Phases in the Verbal Domain
Invited speaker for Newcastle University workshop on Phases in the Verbal Domain, 26-27 June 2023 (call for papers). Title TBD.
My primary research areas are case systems and Urdu syntax. Other research interests include decomposition of the verbal domain, word order, and South Asian linguistics.
My PhD project examines the relationship between Voice, case and external arguments in Urdu. I am probing the properties of active and non-active Voice heads in a range of phenomena, such as actives, passives and anticausatives. One important finding that I present in my thesis is that so-called accusative-preserving passives have underlyingly active syntax, similar to active impersonal constructions proposed for Polish and Icelandic. This shows that accusative case is reserved to active contexts in Urdu. My thesis (currently in the writing stage) also offers novel perspectives on differential object marking, dative intervention and subjecthood.

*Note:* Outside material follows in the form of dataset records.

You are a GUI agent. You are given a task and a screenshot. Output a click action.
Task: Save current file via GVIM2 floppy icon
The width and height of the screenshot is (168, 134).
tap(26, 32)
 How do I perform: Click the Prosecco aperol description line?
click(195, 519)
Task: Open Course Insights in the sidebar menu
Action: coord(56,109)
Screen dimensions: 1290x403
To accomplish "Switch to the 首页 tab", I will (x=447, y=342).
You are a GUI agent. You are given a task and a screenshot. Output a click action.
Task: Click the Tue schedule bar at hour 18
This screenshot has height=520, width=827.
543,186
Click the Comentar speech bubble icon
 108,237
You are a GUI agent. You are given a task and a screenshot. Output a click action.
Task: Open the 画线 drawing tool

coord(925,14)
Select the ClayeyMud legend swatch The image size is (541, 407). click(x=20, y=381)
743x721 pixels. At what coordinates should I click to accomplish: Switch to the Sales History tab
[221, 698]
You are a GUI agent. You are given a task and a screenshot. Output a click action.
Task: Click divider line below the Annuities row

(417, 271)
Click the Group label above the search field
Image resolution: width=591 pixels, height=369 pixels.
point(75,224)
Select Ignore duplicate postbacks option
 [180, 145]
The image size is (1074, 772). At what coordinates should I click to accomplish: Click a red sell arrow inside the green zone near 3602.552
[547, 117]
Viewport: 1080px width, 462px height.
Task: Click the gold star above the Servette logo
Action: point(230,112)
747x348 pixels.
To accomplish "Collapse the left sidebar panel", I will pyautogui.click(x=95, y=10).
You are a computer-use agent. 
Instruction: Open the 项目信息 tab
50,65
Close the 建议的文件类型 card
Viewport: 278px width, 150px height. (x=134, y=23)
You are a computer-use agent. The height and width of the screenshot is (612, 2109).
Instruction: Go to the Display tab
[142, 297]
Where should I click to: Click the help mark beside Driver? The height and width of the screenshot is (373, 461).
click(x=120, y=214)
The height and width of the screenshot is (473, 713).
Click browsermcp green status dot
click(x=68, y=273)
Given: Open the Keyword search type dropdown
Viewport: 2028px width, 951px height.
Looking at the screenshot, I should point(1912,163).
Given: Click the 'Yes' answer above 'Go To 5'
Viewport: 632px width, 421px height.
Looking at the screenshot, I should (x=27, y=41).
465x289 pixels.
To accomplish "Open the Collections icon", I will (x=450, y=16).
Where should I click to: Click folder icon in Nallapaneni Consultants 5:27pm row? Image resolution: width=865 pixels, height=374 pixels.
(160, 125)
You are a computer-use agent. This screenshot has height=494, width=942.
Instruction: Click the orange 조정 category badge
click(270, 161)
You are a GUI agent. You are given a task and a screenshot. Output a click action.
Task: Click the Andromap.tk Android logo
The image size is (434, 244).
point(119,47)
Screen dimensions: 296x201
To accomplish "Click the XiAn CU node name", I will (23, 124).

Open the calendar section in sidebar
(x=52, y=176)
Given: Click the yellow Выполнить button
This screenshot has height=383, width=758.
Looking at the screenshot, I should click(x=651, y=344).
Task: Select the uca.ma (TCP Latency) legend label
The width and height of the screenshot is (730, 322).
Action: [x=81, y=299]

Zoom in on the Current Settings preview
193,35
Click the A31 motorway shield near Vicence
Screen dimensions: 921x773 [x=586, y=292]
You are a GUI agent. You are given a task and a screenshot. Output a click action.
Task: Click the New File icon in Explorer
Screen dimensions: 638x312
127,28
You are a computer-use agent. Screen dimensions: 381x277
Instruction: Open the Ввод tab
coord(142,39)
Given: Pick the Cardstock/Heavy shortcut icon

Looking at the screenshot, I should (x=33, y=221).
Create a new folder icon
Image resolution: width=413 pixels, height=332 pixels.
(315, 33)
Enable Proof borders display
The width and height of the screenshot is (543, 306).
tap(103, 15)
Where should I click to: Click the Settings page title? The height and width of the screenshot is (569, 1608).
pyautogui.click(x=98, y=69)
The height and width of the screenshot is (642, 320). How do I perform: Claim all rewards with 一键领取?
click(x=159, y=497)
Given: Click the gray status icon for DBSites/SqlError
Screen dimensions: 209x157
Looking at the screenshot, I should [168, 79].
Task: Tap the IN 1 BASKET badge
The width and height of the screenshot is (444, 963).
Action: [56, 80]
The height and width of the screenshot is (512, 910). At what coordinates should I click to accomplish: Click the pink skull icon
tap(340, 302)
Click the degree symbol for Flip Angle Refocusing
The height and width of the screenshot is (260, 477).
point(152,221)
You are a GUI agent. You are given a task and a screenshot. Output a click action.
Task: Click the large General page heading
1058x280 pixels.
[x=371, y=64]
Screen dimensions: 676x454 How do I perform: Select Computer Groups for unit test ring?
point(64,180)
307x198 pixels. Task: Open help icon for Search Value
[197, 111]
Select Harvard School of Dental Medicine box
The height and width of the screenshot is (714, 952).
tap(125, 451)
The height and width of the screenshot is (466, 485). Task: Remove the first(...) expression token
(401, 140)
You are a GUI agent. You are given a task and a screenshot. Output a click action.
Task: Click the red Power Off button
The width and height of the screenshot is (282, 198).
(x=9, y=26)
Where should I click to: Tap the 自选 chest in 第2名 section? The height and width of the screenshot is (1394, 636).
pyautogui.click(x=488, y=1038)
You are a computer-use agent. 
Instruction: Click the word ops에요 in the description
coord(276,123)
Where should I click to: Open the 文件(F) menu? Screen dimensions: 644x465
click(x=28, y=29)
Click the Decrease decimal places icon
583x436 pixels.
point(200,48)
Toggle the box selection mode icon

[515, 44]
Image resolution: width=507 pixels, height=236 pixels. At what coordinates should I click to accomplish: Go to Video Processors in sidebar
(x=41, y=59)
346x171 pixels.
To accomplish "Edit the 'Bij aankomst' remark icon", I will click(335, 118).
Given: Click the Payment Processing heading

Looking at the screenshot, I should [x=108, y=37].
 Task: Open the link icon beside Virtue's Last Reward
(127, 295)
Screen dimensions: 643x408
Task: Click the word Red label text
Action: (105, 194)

I completed my masters (2018-19), also at the University of Cambridge. My MPhil thesis was supervised by Theresa Biberauer and focused on accusative case in Hindi-Urdu. It was the first attempt at developing a composite case-checking approach for nominative, ergative and accusative cases in Urdu. You can download my MPhil thesis here.
I was at University College London (UCL) for my undergraduate degree (2015-18). My BA thesis was titled Case-(Mis)Matching in Urdu Sluicing and was supervised by Klaus Abels. I introduced novel data from Urdu sluicing and showed that there must be syntactic structure in the ellipsis-site and that it stands in a semantic identity relation to its antecedent. The thesis won the Outstanding Undergraduate Dissertation in Linguistics prize from the Linguistics Association of Great Britain (LAGB). The dissertation was later developed into a working paper and published in The Cambridge Occasional Papers in Linguistics (COPiL). You can find it here.
I am a native speaker of Urdu and (Pakistani) English. I am learning German.
I like cooking, baking and feeding people. I also like psychological thrillers, rom-coms and reality tv.
I was vice-president of the graduate student committee in my college from 2020-21. Before this, I was social secretary in 2019-20. I have a lot of experience in leadership, organising and running events, and working with teams.